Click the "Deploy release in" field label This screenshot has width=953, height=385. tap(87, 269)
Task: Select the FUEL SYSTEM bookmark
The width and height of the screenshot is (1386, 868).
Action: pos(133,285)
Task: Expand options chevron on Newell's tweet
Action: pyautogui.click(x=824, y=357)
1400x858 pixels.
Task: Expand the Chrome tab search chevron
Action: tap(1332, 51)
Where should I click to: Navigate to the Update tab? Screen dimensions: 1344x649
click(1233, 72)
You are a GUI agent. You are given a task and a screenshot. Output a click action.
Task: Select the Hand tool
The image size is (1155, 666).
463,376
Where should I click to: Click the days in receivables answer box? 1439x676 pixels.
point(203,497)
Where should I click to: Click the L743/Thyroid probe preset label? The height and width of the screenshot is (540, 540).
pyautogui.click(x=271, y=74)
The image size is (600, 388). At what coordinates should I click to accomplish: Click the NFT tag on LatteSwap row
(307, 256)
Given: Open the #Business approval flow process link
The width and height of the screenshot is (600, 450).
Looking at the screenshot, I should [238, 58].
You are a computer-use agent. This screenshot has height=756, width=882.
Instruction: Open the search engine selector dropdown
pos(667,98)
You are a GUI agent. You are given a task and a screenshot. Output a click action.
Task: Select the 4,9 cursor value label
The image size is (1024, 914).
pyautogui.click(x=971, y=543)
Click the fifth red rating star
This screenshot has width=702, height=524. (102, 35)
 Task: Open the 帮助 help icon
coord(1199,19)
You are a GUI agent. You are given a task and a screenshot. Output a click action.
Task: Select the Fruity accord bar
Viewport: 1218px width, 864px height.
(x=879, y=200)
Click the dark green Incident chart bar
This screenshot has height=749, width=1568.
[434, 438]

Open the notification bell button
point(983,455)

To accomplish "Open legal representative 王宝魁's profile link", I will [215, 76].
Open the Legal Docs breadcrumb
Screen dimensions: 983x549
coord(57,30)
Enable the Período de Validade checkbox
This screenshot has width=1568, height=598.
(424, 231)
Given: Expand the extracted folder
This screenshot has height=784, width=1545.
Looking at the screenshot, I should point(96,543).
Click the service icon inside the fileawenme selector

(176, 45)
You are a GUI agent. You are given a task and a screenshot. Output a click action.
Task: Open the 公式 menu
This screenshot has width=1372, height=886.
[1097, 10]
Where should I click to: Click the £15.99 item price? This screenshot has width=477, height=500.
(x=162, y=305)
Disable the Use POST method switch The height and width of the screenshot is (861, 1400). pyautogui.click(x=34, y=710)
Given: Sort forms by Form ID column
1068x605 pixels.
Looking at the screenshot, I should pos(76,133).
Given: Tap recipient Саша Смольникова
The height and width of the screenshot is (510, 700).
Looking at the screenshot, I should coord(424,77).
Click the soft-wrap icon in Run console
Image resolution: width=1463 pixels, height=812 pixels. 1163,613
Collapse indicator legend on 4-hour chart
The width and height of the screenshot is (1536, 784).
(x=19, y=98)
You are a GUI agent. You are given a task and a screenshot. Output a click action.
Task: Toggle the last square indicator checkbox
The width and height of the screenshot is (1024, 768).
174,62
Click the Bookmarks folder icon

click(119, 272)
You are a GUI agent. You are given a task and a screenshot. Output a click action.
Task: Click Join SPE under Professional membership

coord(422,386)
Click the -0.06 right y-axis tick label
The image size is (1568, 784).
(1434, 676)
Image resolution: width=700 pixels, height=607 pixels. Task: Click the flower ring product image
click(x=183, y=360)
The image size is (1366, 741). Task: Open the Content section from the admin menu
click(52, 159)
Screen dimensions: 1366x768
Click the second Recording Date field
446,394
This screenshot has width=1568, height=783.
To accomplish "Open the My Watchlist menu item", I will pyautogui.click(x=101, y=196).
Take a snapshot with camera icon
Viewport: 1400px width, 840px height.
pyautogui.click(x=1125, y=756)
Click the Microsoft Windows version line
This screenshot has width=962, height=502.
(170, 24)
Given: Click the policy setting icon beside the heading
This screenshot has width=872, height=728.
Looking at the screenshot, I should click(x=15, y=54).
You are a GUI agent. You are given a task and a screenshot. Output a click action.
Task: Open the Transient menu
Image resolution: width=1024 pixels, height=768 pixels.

# # # # #

Copy every one of the records above line for line, without changing anything.

Click the "Deploy release in" field label This screenshot has width=953, height=385. tap(87, 269)
Task: Select the FUEL SYSTEM bookmark
The width and height of the screenshot is (1386, 868).
Action: pos(133,285)
Task: Expand options chevron on Newell's tweet
Action: pyautogui.click(x=824, y=357)
1400x858 pixels.
Task: Expand the Chrome tab search chevron
Action: tap(1332, 51)
Where should I click to: Navigate to the Update tab? Screen dimensions: 1344x649
click(1233, 72)
You are a GUI agent. You are given a task and a screenshot. Output a click action.
Task: Select the Hand tool
The image size is (1155, 666).
463,376
Where should I click to: Click the days in receivables answer box? 1439x676 pixels.
point(203,497)
Where should I click to: Click the L743/Thyroid probe preset label? The height and width of the screenshot is (540, 540).
pyautogui.click(x=271, y=74)
The image size is (600, 388). At what coordinates should I click to accomplish: Click the NFT tag on LatteSwap row
(307, 256)
Given: Open the #Business approval flow process link
The width and height of the screenshot is (600, 450).
Looking at the screenshot, I should [238, 58].
You are a computer-use agent. This screenshot has height=756, width=882.
Instruction: Open the search engine selector dropdown
pos(667,98)
You are a GUI agent. You are given a task and a screenshot. Output a click action.
Task: Select the 4,9 cursor value label
The image size is (1024, 914).
pyautogui.click(x=971, y=543)
Click the fifth red rating star
This screenshot has width=702, height=524. (102, 35)
 Task: Open the 帮助 help icon
coord(1199,19)
You are a GUI agent. You are given a task and a screenshot. Output a click action.
Task: Select the Fruity accord bar
Viewport: 1218px width, 864px height.
(x=879, y=200)
Click the dark green Incident chart bar
This screenshot has height=749, width=1568.
[434, 438]

Open the notification bell button
point(983,455)

To accomplish "Open legal representative 王宝魁's profile link", I will [215, 76].
Open the Legal Docs breadcrumb
Screen dimensions: 983x549
coord(57,30)
Enable the Período de Validade checkbox
This screenshot has width=1568, height=598.
(424, 231)
Given: Expand the extracted folder
This screenshot has height=784, width=1545.
Looking at the screenshot, I should point(96,543).
Click the service icon inside the fileawenme selector

(176, 45)
You are a GUI agent. You are given a task and a screenshot. Output a click action.
Task: Open the 公式 menu
This screenshot has width=1372, height=886.
[1097, 10]
Where should I click to: Click the £15.99 item price? This screenshot has width=477, height=500.
(x=162, y=305)
Disable the Use POST method switch The height and width of the screenshot is (861, 1400). pyautogui.click(x=34, y=710)
Given: Sort forms by Form ID column
1068x605 pixels.
Looking at the screenshot, I should pos(76,133).
Given: Tap recipient Саша Смольникова
The height and width of the screenshot is (510, 700).
Looking at the screenshot, I should coord(424,77).
Click the soft-wrap icon in Run console
Image resolution: width=1463 pixels, height=812 pixels. 1163,613
Collapse indicator legend on 4-hour chart
The width and height of the screenshot is (1536, 784).
(x=19, y=98)
You are a GUI agent. You are given a task and a screenshot. Output a click action.
Task: Toggle the last square indicator checkbox
The width and height of the screenshot is (1024, 768).
174,62
Click the Bookmarks folder icon

click(119, 272)
You are a GUI agent. You are given a task and a screenshot. Output a click action.
Task: Click Join SPE under Professional membership

coord(422,386)
Click the -0.06 right y-axis tick label
The image size is (1568, 784).
(1434, 676)
Image resolution: width=700 pixels, height=607 pixels. Task: Click the flower ring product image
click(x=183, y=360)
The image size is (1366, 741). Task: Open the Content section from the admin menu
click(52, 159)
Screen dimensions: 1366x768
Click the second Recording Date field
446,394
This screenshot has width=1568, height=783.
To accomplish "Open the My Watchlist menu item", I will pyautogui.click(x=101, y=196).
Take a snapshot with camera icon
Viewport: 1400px width, 840px height.
pyautogui.click(x=1125, y=756)
Click the Microsoft Windows version line
This screenshot has width=962, height=502.
(170, 24)
Given: Click the policy setting icon beside the heading
This screenshot has width=872, height=728.
Looking at the screenshot, I should click(x=15, y=54).
You are a GUI agent. You are given a task and a screenshot. Output a click action.
Task: Open the Transient menu
Image resolution: width=1024 pixels, height=768 pixels.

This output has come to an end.